PESCARA. Scelgono la strada del silenzio i personaggi coinvolti nell’inchiesta sulla “mafia dei pascoli”: l’operazione “Transumanza” della guardia di finanza di Pescara, guidata dal colonnello...
PESCARA. Scelgono la strada del silenzio i personaggi coinvolti nell’inchiesta sulla “mafia dei pascoli”: l’operazione “Transumanza” della guardia di finanza di Pescara, guidata dal colonnello Antonio Caputo, coordinata dalla procura distrettuale antimafia dell’Aquila. Negli interrogatori di garanzia davanti al gip aquilano Guendalina Buccella, 24 dei 25 destinatari di misure cautelari personali hanno preferito avvalersi della facoltà di non rispondere alle domande del giudice.
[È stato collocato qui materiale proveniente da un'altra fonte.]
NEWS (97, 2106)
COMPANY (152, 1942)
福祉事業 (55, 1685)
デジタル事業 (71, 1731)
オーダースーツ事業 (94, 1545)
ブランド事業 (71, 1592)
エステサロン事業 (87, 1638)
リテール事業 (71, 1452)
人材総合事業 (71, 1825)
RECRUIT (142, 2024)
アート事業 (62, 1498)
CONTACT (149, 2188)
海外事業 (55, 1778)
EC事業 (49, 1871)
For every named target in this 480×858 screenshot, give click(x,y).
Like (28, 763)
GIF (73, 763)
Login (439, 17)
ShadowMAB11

Un silenzio dettato soprattutto dalla montagna di carte in mano agli inquirenti che per ora non consentono ai difensori di capire la reale portata di questa inchiesta dove la distrettuale ha contestato, fra i tanti reati, anche l’associazione di tipo mafioso, vista la presenza di personaggi legati alla mafia del Gargano e in particolare alla famiglia Li Bergolis che, secondo l’accusa, tirava le fila di questo affare milionario.
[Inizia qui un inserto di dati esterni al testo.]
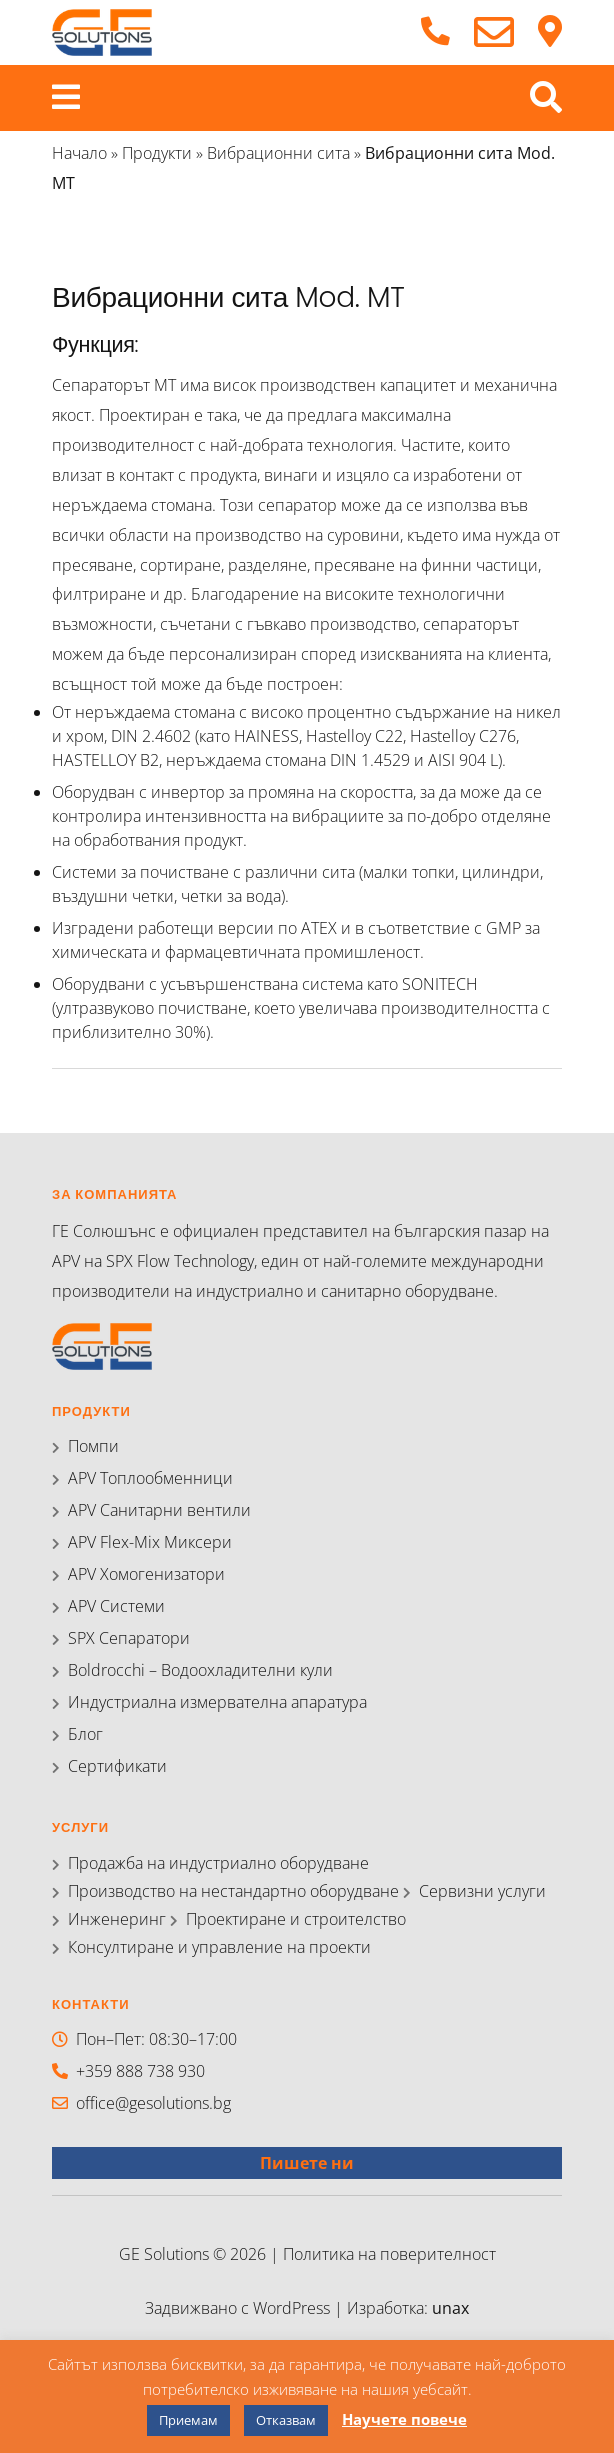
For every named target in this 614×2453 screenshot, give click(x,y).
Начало (79, 153)
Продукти (157, 153)
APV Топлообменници (150, 1478)
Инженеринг (117, 1919)
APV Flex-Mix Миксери (150, 1542)
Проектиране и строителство (296, 1919)
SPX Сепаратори (129, 1638)
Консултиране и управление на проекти (219, 1947)
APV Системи (116, 1606)
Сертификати (117, 1766)
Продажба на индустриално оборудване (218, 1863)
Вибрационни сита (278, 153)
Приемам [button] (188, 2420)
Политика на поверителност (389, 2254)
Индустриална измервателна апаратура (217, 1702)
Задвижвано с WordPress (239, 2308)
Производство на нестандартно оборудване (233, 1891)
Sei milioni di euro la truffa che viene contestata ai danni dell’Unione Europea, messa a segno attraverso pascoli fantasma e speculazioni sui titoli di coltura utilizzati. Una inchiesta che coinvolge 75 persone, 25 delle quali destinatarie delle misure cautelari di obbligo di dimora e misure interdittive (e fra questi anche Francesca Federico di Popoli e Americo Pezzopane dell’Aquila, mentre altri quattro abruzzesi figurano solo come indagati). Una complessa inchiesta durata due anni, con più di 100mila intercettazioni telefoniche e 8mila interrogazioni alle banche dati, oltre ad accertamenti bancari su 270 conti correnti. Fra i principali indagati i fratelli Armando e Mariano Berasi e Angelo Tarantino «appartenente alla famiglia “Tarantino”», come scrive il gip, «affiliata al clan “dei Montanari” (famiglia Li Bergolis della mafia garganica)». Un meccanismo gestito, secondo l’accusa, «in maniera accentrata dal sodalizio e con la collaborazione di esperti del settore, fra cui taluni gestori di Centri di assistenza agricola compiacenti e professionisti specializzati che ne curano anche i contenziosi amministrativi e civili». E tra questi ci sarebbero un avvocato romano, ma anche un’avvocatessa dell’Aquila nel cui studio lavorava una delle principali indagate dell’inchiesta, Marina Casarin, veneziana residente però all’Aquila, destinataria della misura cautelare e alla quale viene contestata l’associazione per delinquere. Adesso il fascicolo torna nelle mani della procura distrettuale.